What you should do – The full set of records below is to be reproduced without a single alteration.

Source data –

------

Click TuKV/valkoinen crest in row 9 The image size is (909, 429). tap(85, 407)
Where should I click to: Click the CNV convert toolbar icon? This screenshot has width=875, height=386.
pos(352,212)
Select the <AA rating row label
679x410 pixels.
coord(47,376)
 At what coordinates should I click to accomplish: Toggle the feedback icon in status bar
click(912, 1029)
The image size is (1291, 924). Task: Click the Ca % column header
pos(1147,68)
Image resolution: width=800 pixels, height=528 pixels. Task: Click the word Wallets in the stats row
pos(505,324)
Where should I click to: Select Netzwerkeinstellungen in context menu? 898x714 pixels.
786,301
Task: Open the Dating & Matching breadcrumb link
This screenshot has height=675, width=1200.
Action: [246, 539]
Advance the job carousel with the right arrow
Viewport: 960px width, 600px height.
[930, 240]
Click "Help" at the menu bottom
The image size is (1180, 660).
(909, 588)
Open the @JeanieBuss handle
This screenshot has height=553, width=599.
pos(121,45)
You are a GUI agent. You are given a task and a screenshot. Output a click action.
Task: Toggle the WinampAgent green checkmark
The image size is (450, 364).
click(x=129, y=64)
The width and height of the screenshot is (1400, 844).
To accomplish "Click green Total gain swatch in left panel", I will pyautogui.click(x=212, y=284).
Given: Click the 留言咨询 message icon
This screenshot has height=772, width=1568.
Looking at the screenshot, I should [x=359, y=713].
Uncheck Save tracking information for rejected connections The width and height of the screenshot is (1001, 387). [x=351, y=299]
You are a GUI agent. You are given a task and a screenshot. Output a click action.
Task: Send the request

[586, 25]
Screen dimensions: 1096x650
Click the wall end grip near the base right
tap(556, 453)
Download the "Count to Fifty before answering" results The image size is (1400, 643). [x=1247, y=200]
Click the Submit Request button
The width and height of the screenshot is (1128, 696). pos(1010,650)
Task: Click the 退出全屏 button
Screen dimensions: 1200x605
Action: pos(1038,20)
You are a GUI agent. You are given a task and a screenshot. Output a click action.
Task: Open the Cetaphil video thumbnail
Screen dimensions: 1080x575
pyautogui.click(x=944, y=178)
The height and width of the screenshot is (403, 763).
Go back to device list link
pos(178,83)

------

Expected answer –
Click TuKV/valkoinen crest in row 9 The image size is (909, 429). tap(85, 407)
Where should I click to: Click the CNV convert toolbar icon? This screenshot has width=875, height=386.
pos(352,212)
Select the <AA rating row label
679x410 pixels.
coord(47,376)
 At what coordinates should I click to accomplish: Toggle the feedback icon in status bar
click(912, 1029)
The image size is (1291, 924). Task: Click the Ca % column header
pos(1147,68)
Image resolution: width=800 pixels, height=528 pixels. Task: Click the word Wallets in the stats row
pos(505,324)
Where should I click to: Select Netzwerkeinstellungen in context menu? 898x714 pixels.
786,301
Task: Open the Dating & Matching breadcrumb link
This screenshot has height=675, width=1200.
Action: [246, 539]
Advance the job carousel with the right arrow
Viewport: 960px width, 600px height.
[930, 240]
Click "Help" at the menu bottom
The image size is (1180, 660).
(909, 588)
Open the @JeanieBuss handle
This screenshot has height=553, width=599.
pos(121,45)
You are a GUI agent. You are given a task and a screenshot. Output a click action.
Task: Toggle the WinampAgent green checkmark
The image size is (450, 364).
click(x=129, y=64)
The width and height of the screenshot is (1400, 844).
To accomplish "Click green Total gain swatch in left panel", I will pyautogui.click(x=212, y=284).
Given: Click the 留言咨询 message icon
This screenshot has height=772, width=1568.
Looking at the screenshot, I should [x=359, y=713].
Uncheck Save tracking information for rejected connections The width and height of the screenshot is (1001, 387). [x=351, y=299]
You are a GUI agent. You are given a task and a screenshot. Output a click action.
Task: Send the request

[586, 25]
Screen dimensions: 1096x650
Click the wall end grip near the base right
tap(556, 453)
Download the "Count to Fifty before answering" results The image size is (1400, 643). [x=1247, y=200]
Click the Submit Request button
The width and height of the screenshot is (1128, 696). pos(1010,650)
Task: Click the 退出全屏 button
Screen dimensions: 1200x605
Action: pos(1038,20)
You are a GUI agent. You are given a task and a screenshot. Output a click action.
Task: Open the Cetaphil video thumbnail
Screen dimensions: 1080x575
pyautogui.click(x=944, y=178)
The height and width of the screenshot is (403, 763).
Go back to device list link
pos(178,83)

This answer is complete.